L'éruption du piton de la Fournaise, qui dure depuis un mois, a provoqué des coulées de lave qui ont interrompu la circulation sur une route nationale cruciale, un événement inédit en près de deux décennies. Selon la préfecture de La Réunion, la première coulée a envahi la RN2 à huit heures, s'étendant sur 15 mètres et atteignant 1,5 mètre de hauteur. Une seconde coulée a coupé la route à 9h27, à seulement 670 mètres de l'océan, comme l'a rapporté l'Observatoire volcanologique du piton de la Fournaise (OVPF).
Cette situation crée un obstacle majeur pour les trajets entre Saint-Philippe, au sud, et Sainte-Rose, à l'est. Les habitants de ces deux communes, séparées par 32 km, n'ont d'autre choix que de faire un détour complet autour de l'île, allongeant leur temps de trajet de 30 minutes à 2h30. Les autorités avaient anticipé cette évolution, fermant la portion concernée de la RN2, surnommée « Routes des laves », dès jeudi après-midi.
Heureusement, la coulée de lave ne menace aucune zone habitée, mais elle attire néanmoins de nombreux curieux, tant locaux que touristes.

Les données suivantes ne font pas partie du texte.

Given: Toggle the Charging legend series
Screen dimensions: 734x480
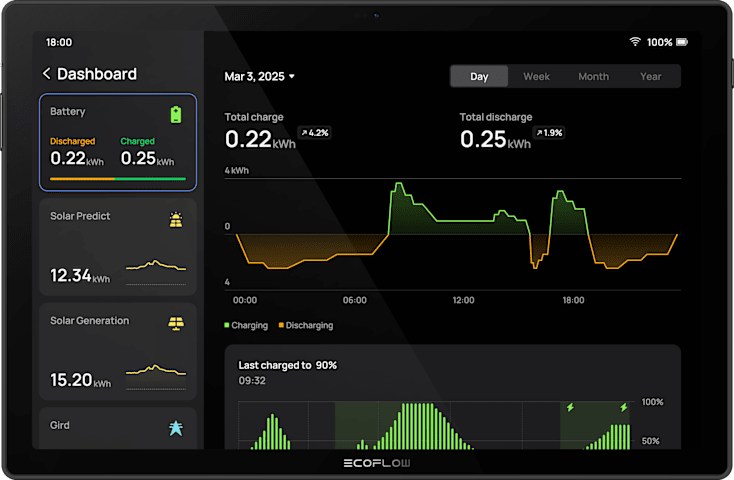Looking at the screenshot, I should pyautogui.click(x=246, y=325).
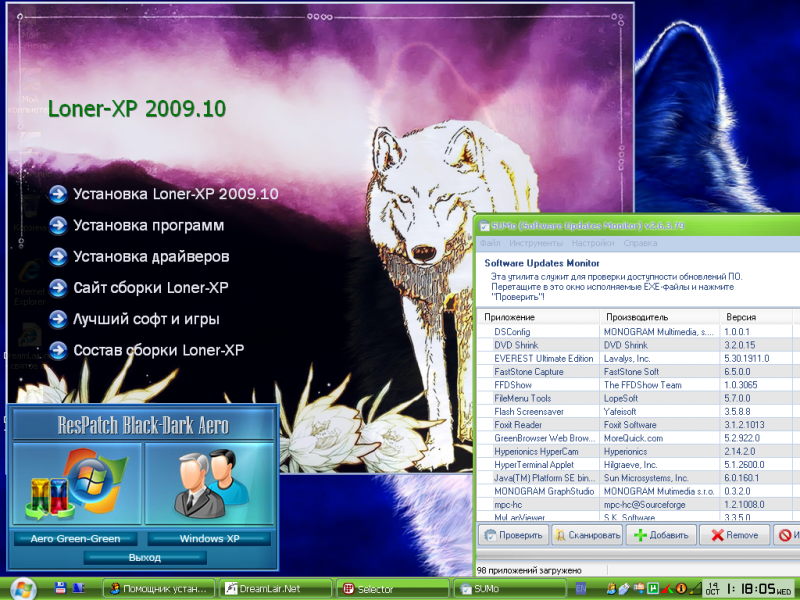Click the Remove button in SUMo
This screenshot has width=800, height=600.
pyautogui.click(x=735, y=535)
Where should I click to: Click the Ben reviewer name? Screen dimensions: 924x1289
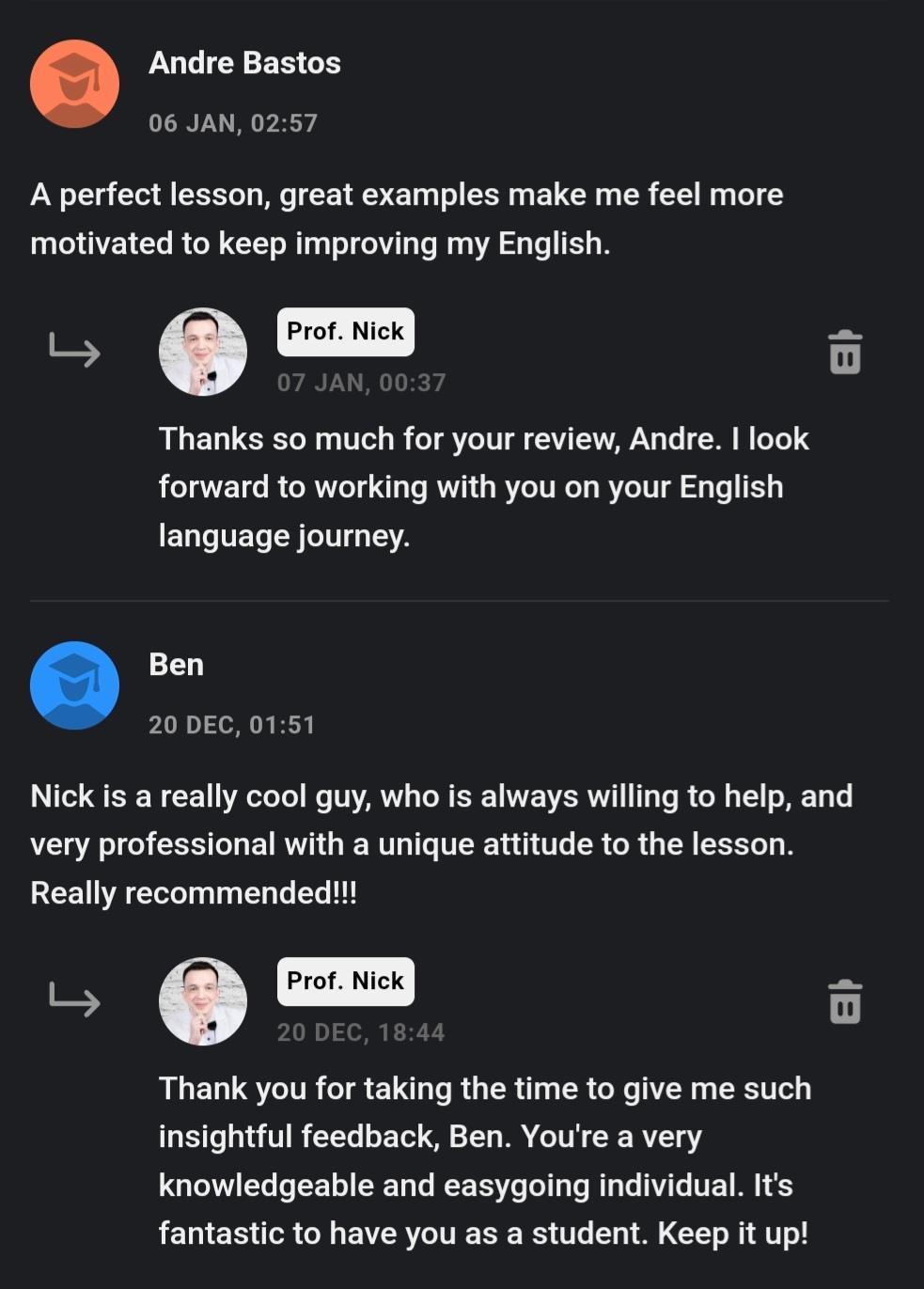coord(176,665)
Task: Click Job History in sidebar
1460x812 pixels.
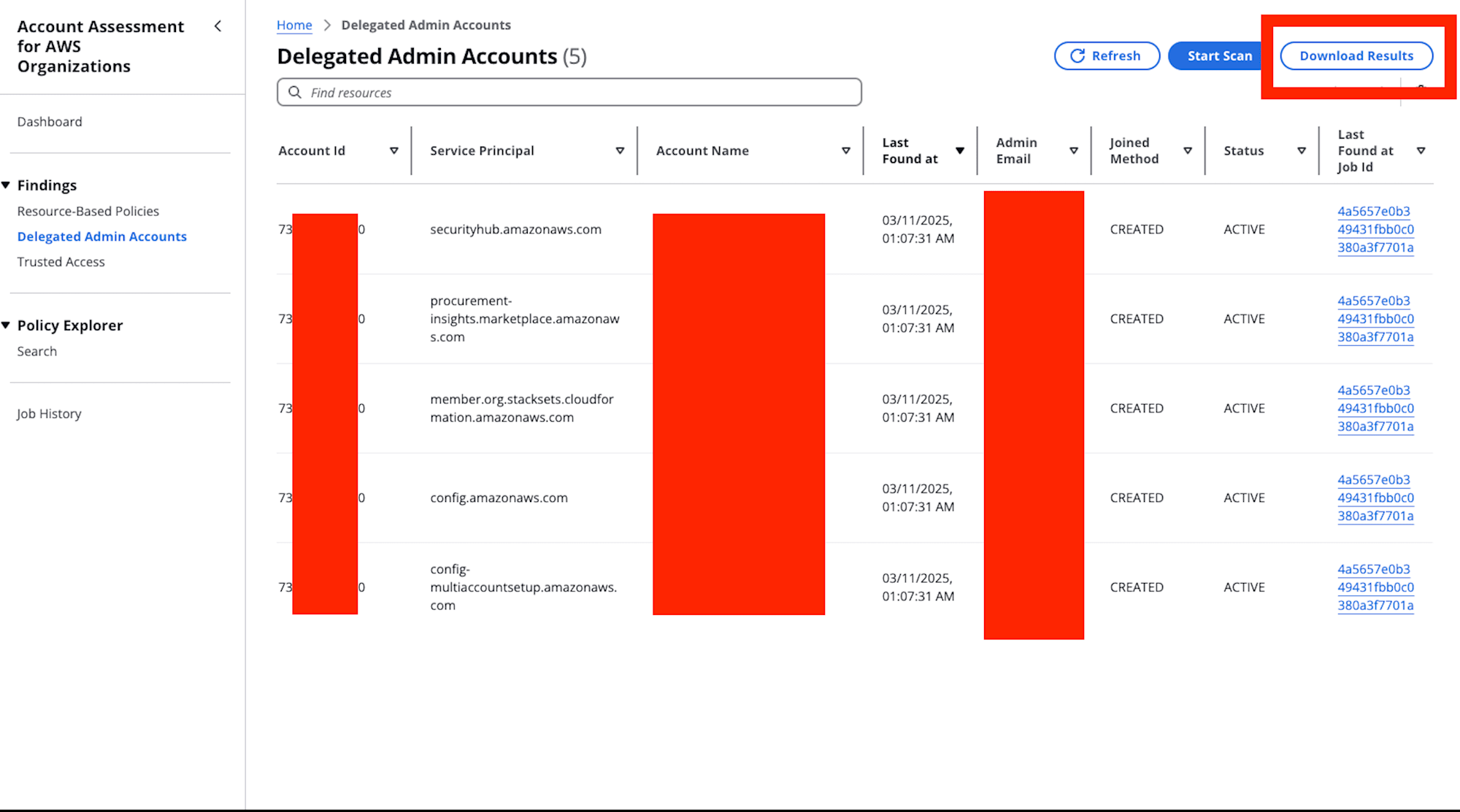Action: point(51,413)
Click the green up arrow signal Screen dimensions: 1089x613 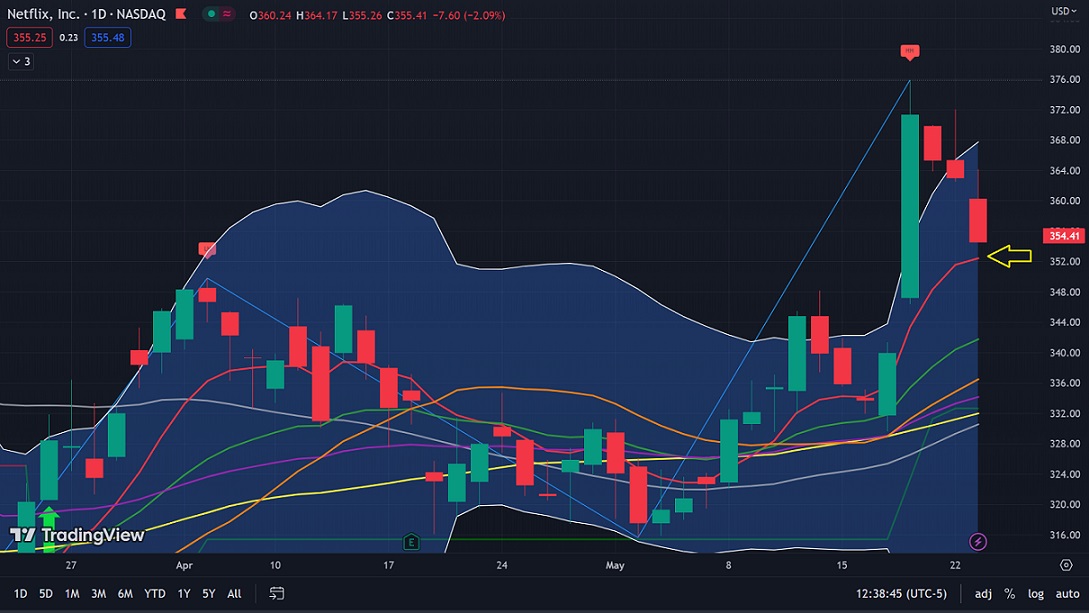pyautogui.click(x=49, y=519)
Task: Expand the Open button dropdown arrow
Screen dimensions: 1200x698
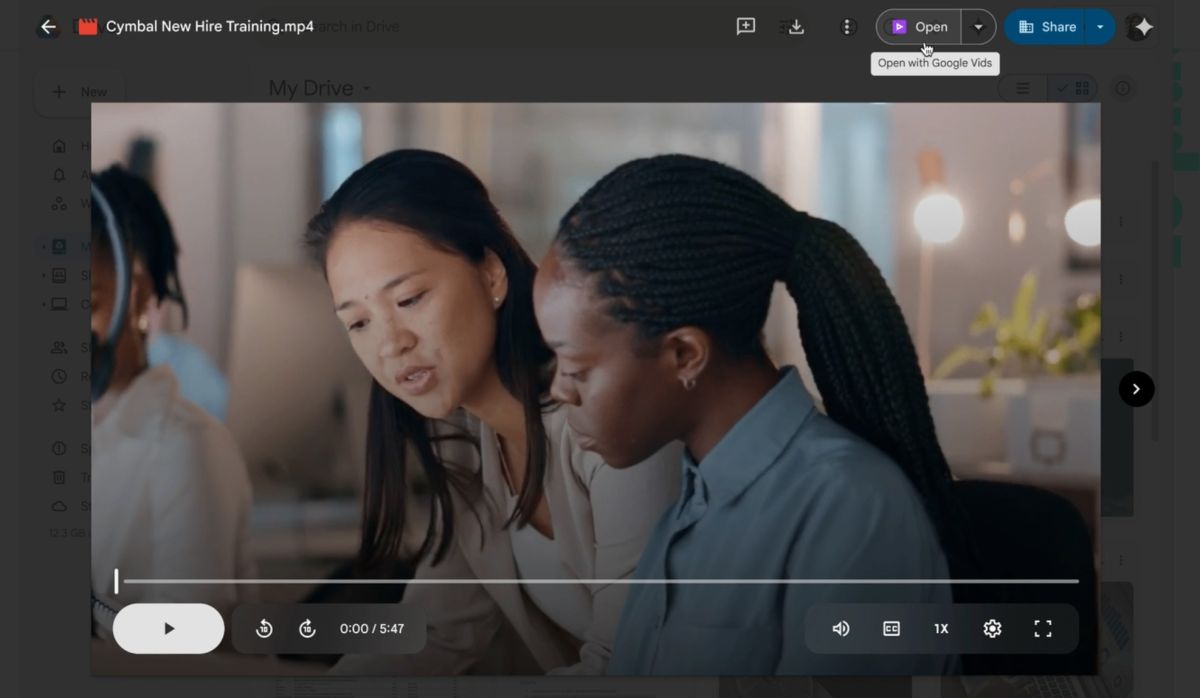Action: 978,26
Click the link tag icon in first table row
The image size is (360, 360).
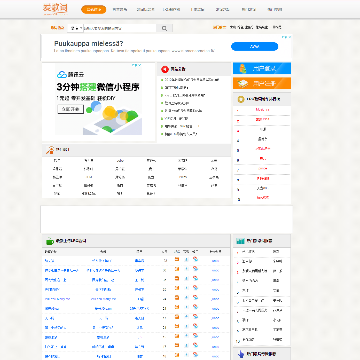pos(196,259)
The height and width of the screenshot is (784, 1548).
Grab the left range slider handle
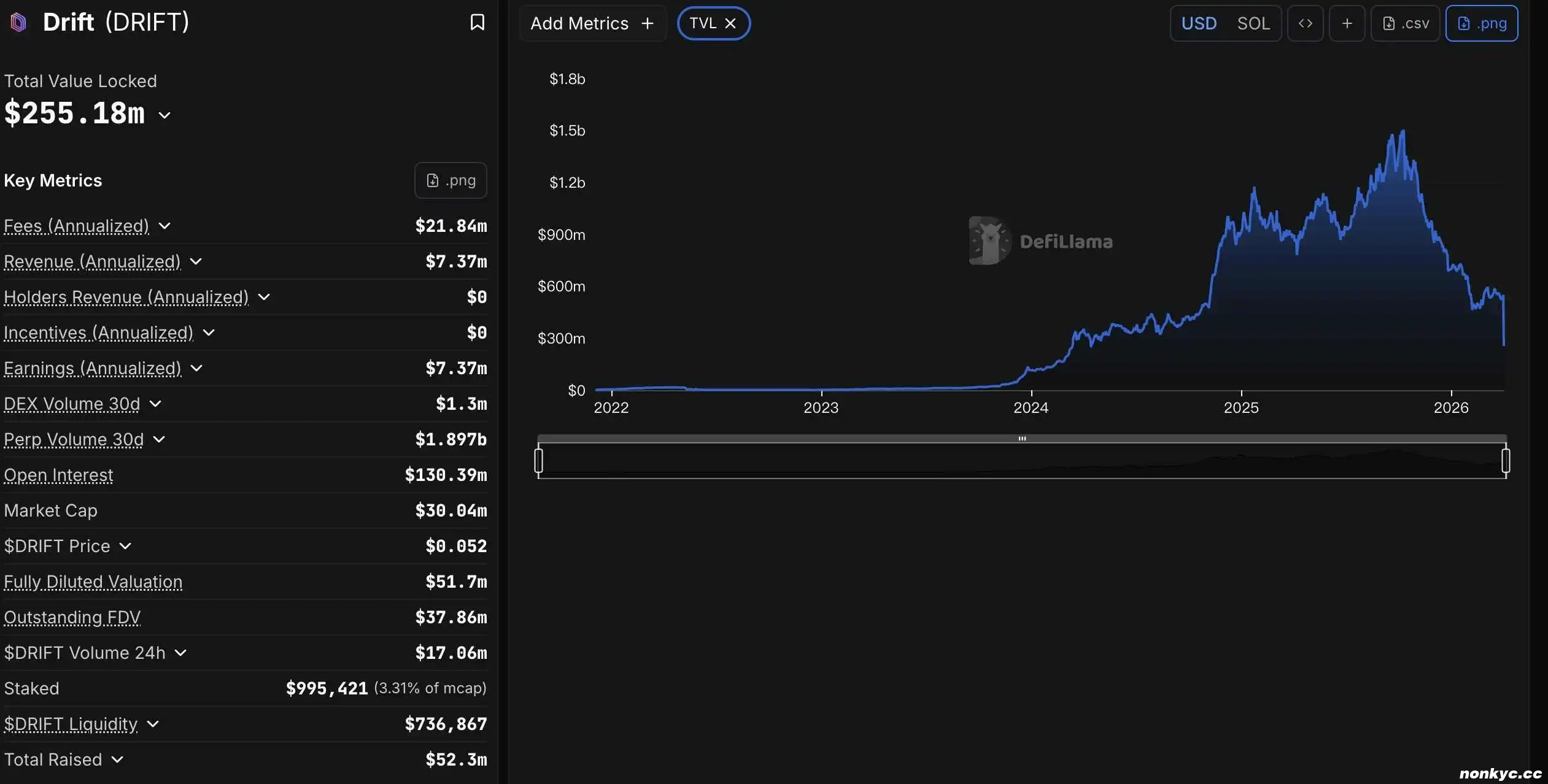pyautogui.click(x=538, y=460)

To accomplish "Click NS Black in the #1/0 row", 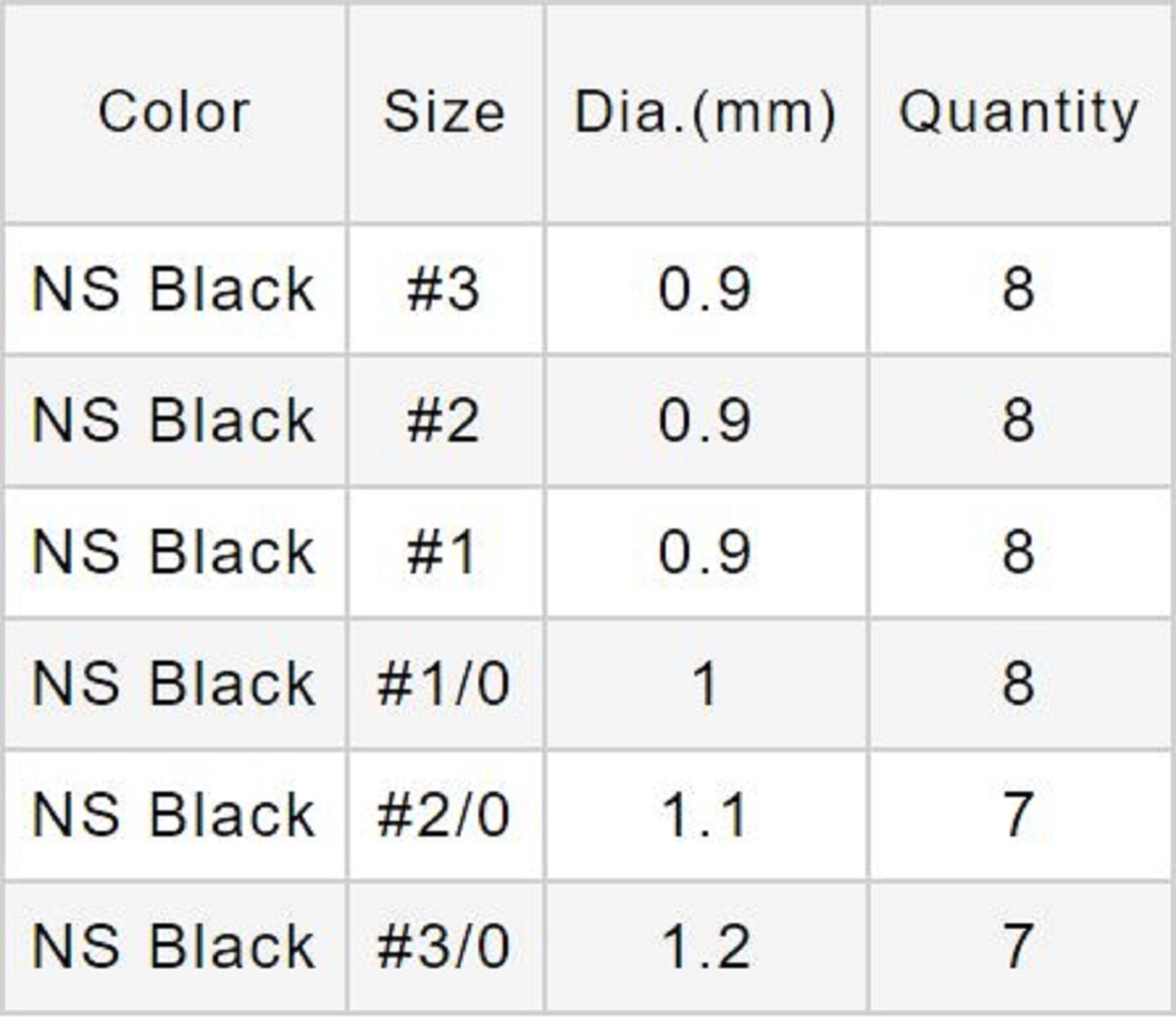I will [174, 684].
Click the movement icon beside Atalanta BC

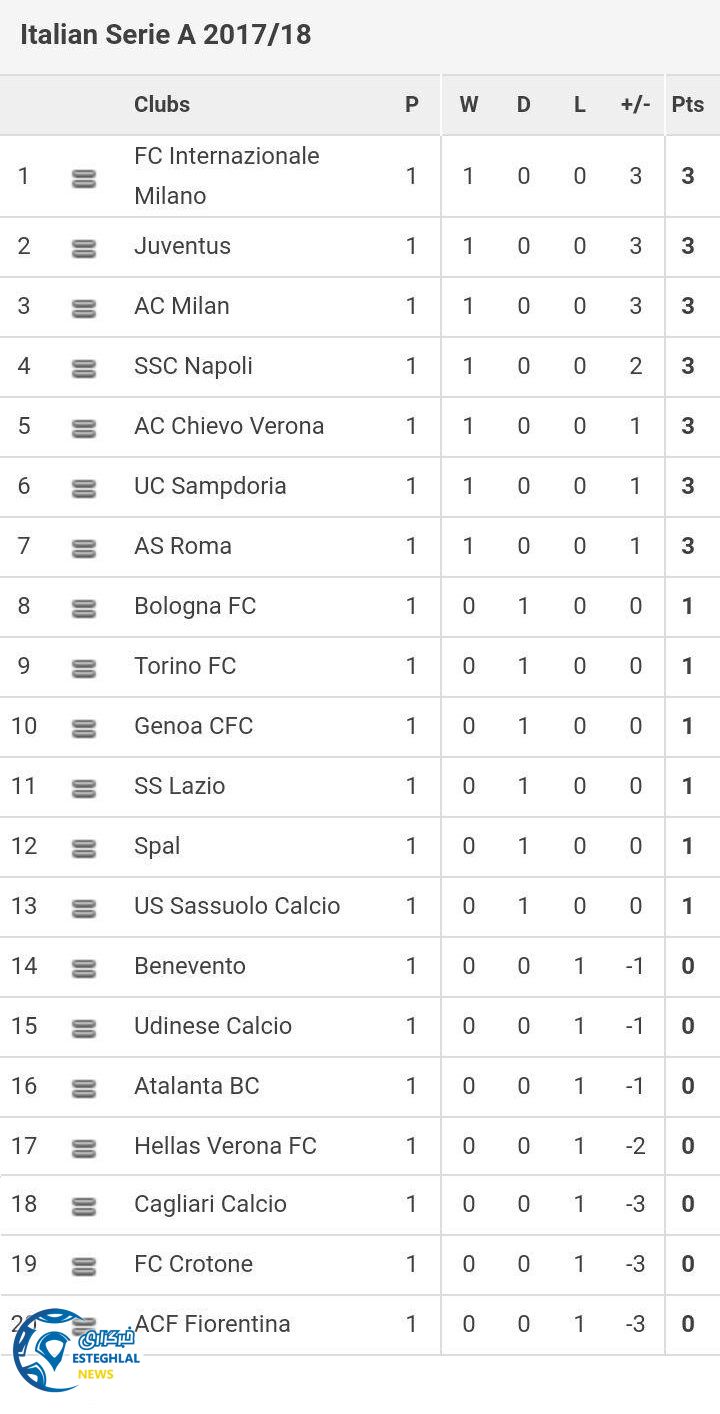84,1089
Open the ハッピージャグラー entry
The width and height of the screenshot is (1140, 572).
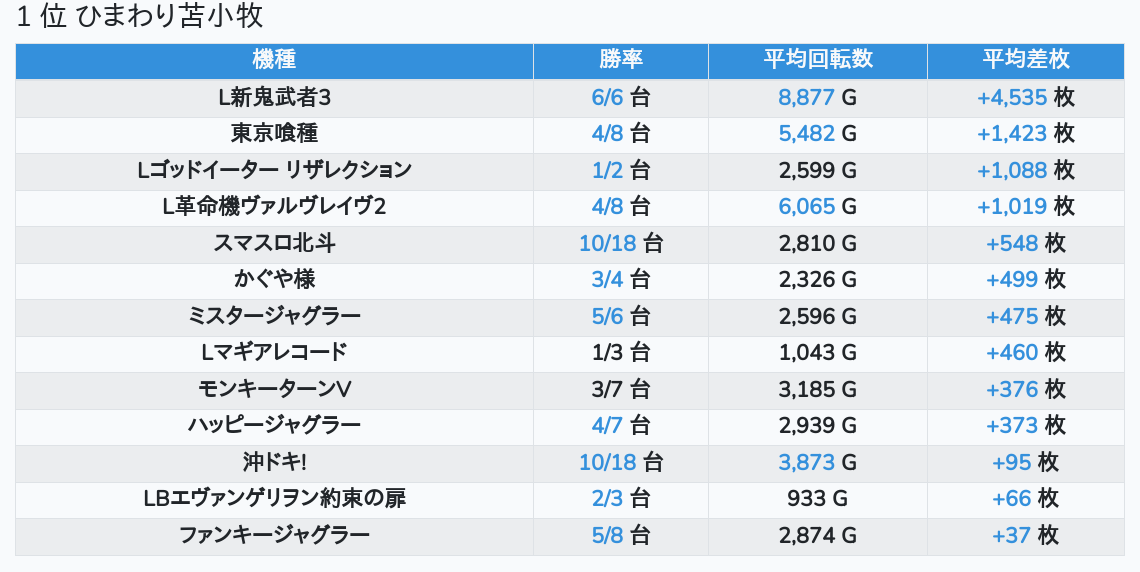tap(274, 425)
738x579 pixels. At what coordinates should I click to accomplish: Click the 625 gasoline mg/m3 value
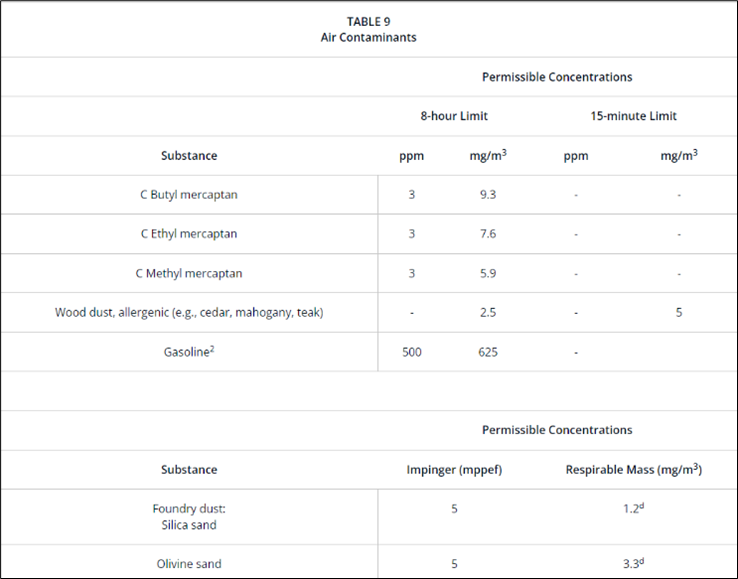pos(488,352)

Depuis 1977, la lave a traversé la RN2 à sept occasions, dont la célèbre éruption de 1977 qui avait vu une coulée s'arrêter aux portes de l'église de Sainte-Rose, désormais connue sous le nom de Notre-Dame des Laves, un lieu emblématique pour les visiteurs.
Cette éruption a débuté le 13 février, marquant déjà le second événement volcanique de l'année. Le piton de la Fournaise, connu pour son activité fréquente, continue d'attirer les regards des habitants et des scientifiques qui étudient ces phénomènes naturels impressionnants.